TEXT EXCERPT:
>> Start
Data Platform: Data Ingestion Engine for Data Lake

In this article, learn how to design and build an automated Data Ingestion Engine based on Spark and Databricks features.

Miguel Garcia

CORE ·

Jul. 22, 21 · Opinion

Likes (6)

Comment

Save

12.7K Views

Introduction

This article is a follow-up to Data Platform as a Service. In this case, I will describe how to design and build an automated Data Ingestion Engine based on Spark and Databricks features.

The most important principle to design a Data Ingestion Engine is to follow an automation paradigm. Automation provides a set of key advantages to be successful, some of them are in the following diagram:

There are several questions that we have to ask ourselves before starting:

What is the goal?
What does automation mean in our case?
How much time and/or effort can we save with this automation?
What is the value of this automation to our users and/or product?
Are there open-source/commercial tools available to get the goal? Do we have to develop a new one?

What Is Automation in Our Case?

By definition, automation means "the use of machines and computers that can operate without needing human control." We are in a software environment; a data pipeline will be an automated computer process, therefore, in our case, "automation" means much more than that.

In this scenario, an automated process means that we don't have to develop a data pipeline for each new dataset. For example, If we need to push data from Kafka to a Data Lake or Data Warehouse as shown in the diagram:

Manually: We need to develop and deploy a new connector or java application with specific logic for each new topic.
Automated process: By configuration (GitOps, WebService portal), we can activate the replication of any topic to the Data Lake.
>> End
DATASET EXCERPTS:
>> Start
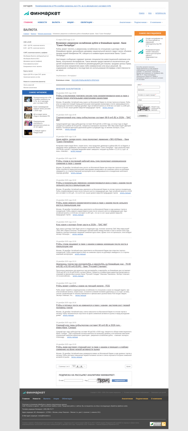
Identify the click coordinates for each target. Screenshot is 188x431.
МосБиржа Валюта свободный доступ (36, 56)
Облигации (67, 399)
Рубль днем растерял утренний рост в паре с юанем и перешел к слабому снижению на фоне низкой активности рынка (92, 348)
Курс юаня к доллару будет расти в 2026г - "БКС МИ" (81, 225)
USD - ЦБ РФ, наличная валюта (34, 45)
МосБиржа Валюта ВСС (31, 58)
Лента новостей (29, 85)
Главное (26, 399)
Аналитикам (125, 22)
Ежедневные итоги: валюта (33, 66)
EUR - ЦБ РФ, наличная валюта (34, 48)
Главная (26, 33)
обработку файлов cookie (118, 406)
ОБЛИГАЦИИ (86, 22)
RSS (150, 13)
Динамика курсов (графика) (33, 61)
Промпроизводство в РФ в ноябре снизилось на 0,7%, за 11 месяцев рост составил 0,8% (73, 6)
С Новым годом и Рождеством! (39, 131)
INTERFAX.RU (160, 13)
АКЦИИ (70, 22)
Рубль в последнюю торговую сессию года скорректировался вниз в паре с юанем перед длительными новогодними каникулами (92, 97)
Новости (36, 399)
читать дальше (107, 108)
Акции (56, 399)
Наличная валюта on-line (32, 77)
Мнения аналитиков (44, 33)
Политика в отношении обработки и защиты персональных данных (44, 404)
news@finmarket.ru (44, 416)
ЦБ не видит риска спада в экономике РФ (41, 115)
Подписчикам (140, 22)
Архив (129, 366)
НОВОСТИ (42, 22)
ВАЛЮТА (56, 22)
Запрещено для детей (158, 392)
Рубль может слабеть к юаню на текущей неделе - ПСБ (83, 286)
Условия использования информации (136, 392)
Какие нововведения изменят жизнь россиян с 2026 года (42, 108)
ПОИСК (141, 13)
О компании (155, 22)
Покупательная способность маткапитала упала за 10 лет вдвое (41, 124)
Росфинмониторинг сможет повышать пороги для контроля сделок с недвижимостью (153, 53)
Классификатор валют (31, 64)
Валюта (33, 33)
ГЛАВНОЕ (28, 22)
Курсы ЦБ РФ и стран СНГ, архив (35, 74)
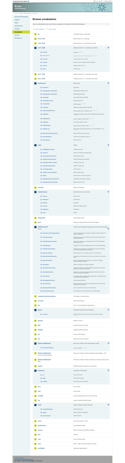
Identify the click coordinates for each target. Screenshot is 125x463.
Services (16, 35)
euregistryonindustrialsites (47, 296)
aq (38, 34)
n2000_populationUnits (49, 110)
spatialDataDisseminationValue (51, 179)
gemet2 (40, 320)
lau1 (39, 386)
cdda (39, 145)
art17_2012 (41, 74)
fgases (40, 310)
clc (43, 375)
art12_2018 (41, 43)
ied (39, 339)
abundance (46, 87)
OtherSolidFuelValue (48, 272)
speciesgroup (46, 140)
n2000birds (46, 114)
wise (39, 443)
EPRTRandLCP (43, 227)
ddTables (45, 202)
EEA (21, 1)
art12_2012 (41, 38)
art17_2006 (41, 48)
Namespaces (18, 38)
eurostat (40, 301)
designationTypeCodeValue (50, 162)
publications (42, 425)
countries (45, 59)
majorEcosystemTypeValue (50, 172)
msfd (39, 405)
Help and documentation (21, 16)
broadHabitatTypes (48, 409)
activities (45, 52)
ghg (39, 325)
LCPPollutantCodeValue (49, 248)
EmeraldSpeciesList (48, 100)
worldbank (41, 448)
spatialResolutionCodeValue (50, 182)
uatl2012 (45, 381)
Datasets (16, 19)
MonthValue (46, 264)
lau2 (39, 391)
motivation (45, 107)
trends (44, 69)
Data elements (18, 26)
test (39, 434)
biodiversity (42, 83)
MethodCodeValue (47, 260)
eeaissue (45, 206)
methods (45, 62)
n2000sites (45, 122)
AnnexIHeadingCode (48, 347)
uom (39, 439)
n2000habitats (46, 118)
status (44, 212)
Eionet (21, 13)
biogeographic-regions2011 (50, 94)
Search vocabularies (39, 29)
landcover (41, 370)
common (41, 187)
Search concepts (52, 29)
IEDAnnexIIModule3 (44, 353)
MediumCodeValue (48, 253)
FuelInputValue (47, 245)
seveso (40, 430)
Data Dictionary (27, 13)
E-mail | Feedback (19, 458)
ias (39, 334)
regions (45, 175)
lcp (39, 400)
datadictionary (42, 192)
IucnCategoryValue (48, 169)
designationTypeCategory (49, 159)
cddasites (45, 152)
>> End
WHAT YOU WILL DO:
#1 According to the data ingestion article, what is the most important principle in designing a Data Ingestion Engine?
#2 Why does the data ingestion article say that, in its case, "automation" means much more than the dictionary definition?
#3 Return the stretch of the data ingestion article from "What is the value" through "more than that.", copied word for word.
Please rely on the data ingestion article alone, not on the material.

RESULTS OF THE TASKS:
#1 Following an automation paradigm.

#2 The setting is a software environment, where a data pipeline is already an automated computer process, so operating without human control is a given. Here automation instead means not having to develop a new data pipeline for each new dataset.

#3
What is the value of this automation to our users and/or product?
Are there open-source/commercial tools available to get the goal? Do we have to develop a new one?

What Is Automation in Our Case?

By definition, automation means "the use of machines and computers that can operate without needing human control." We are in a software environment; a data pipeline will be an automated computer process, therefore, in our case, "automation" means much more than that.